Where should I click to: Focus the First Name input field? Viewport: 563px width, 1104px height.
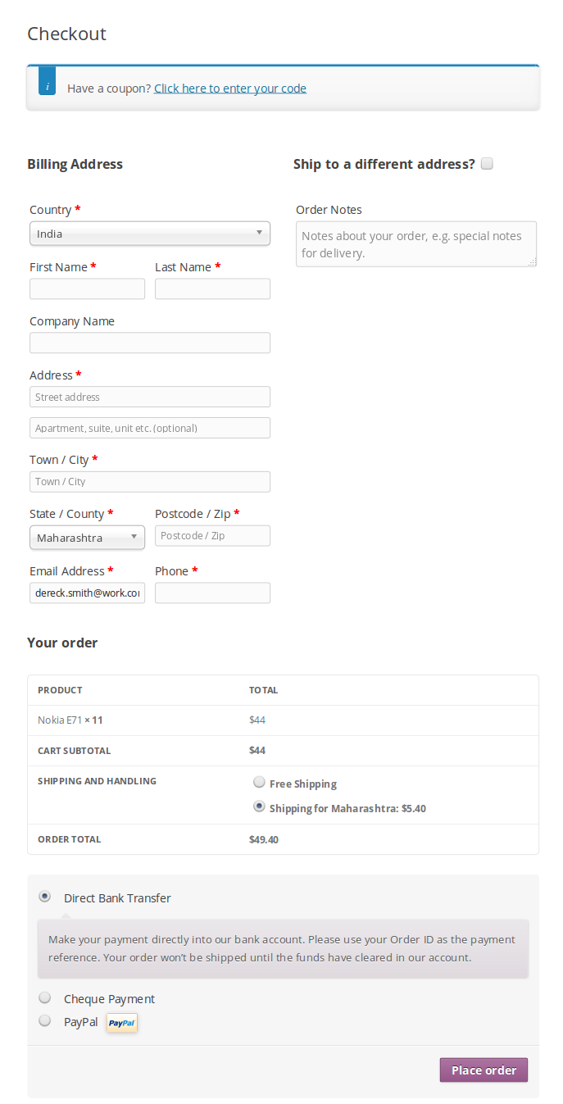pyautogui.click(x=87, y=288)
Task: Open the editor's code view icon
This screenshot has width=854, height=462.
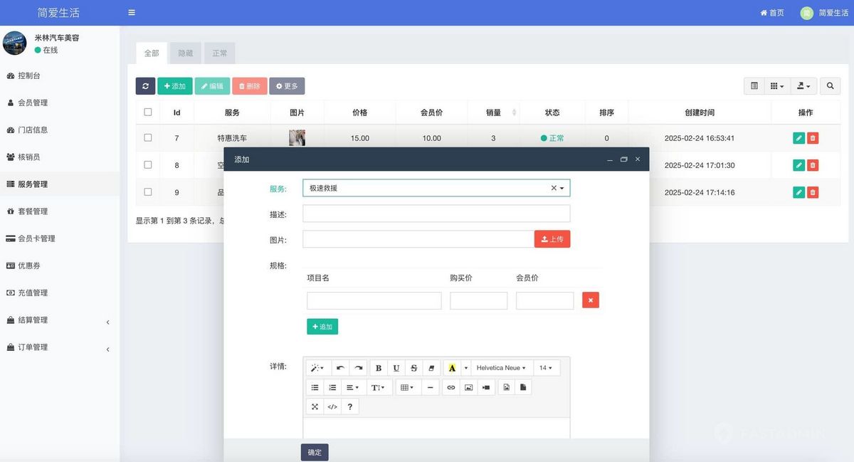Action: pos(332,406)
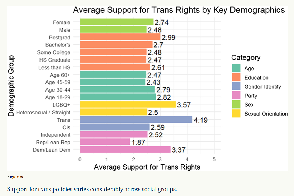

■ ■ ■ ■ ■ ■ ■

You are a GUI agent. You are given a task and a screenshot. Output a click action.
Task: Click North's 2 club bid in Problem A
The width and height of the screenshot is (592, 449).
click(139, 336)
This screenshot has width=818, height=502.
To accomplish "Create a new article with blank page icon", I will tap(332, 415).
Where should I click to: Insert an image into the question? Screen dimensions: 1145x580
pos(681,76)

■ ■ ■ ■ ■ ■ ■

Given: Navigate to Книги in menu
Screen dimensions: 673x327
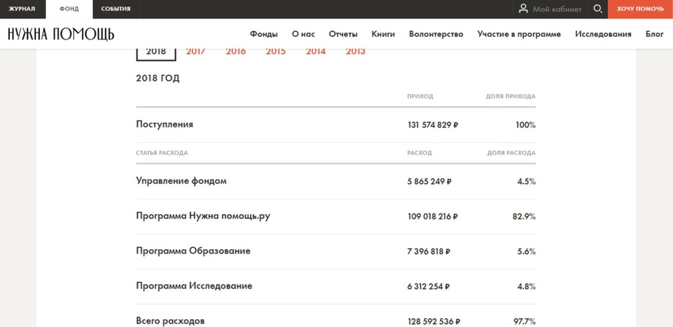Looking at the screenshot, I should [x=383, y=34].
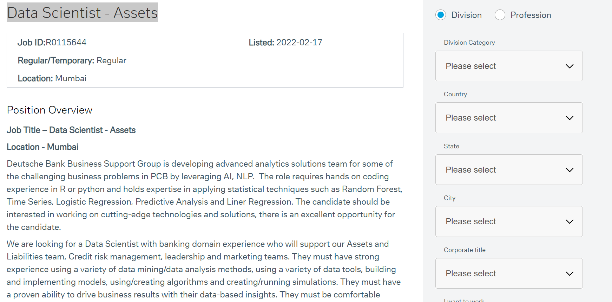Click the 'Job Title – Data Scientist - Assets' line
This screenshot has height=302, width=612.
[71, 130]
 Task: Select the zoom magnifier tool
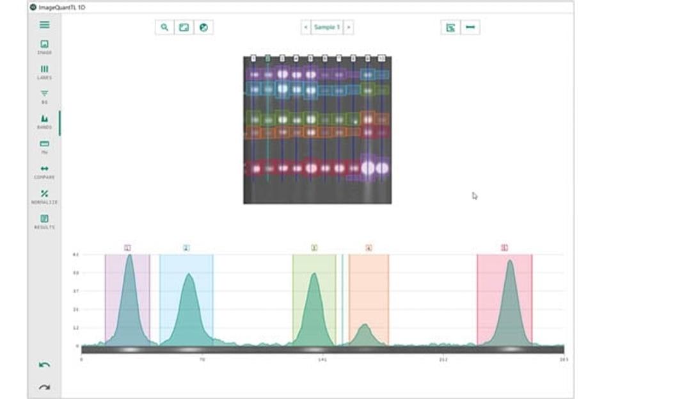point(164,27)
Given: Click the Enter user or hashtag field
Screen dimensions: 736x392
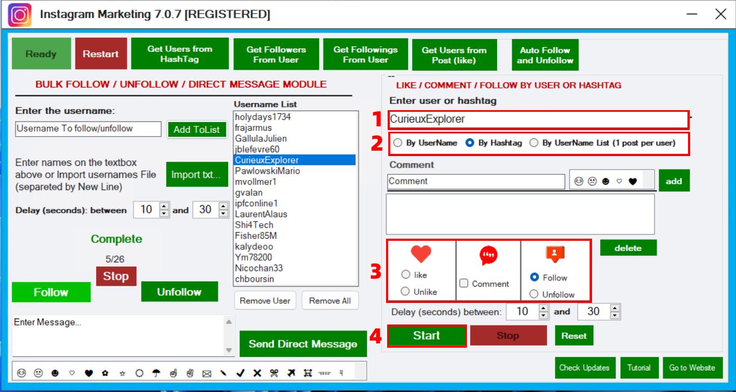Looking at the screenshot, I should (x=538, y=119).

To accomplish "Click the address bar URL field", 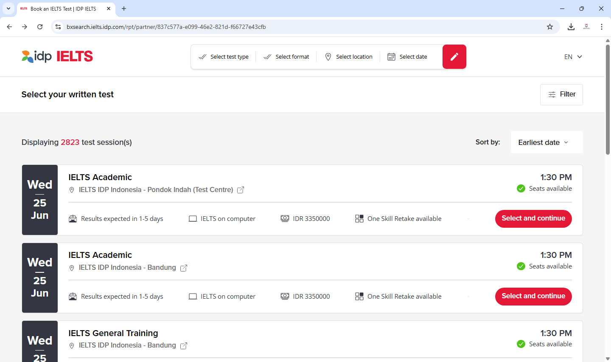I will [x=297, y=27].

■ ■ ■ ■ ■ ■ ■

▶ Exercise description
Find the lines that mention "icon" in the entries and show them.

▶ Answer box
Task: Open the editor's code view icon
To accomplish "Create a new article with blank page icon", I will tap(332, 415).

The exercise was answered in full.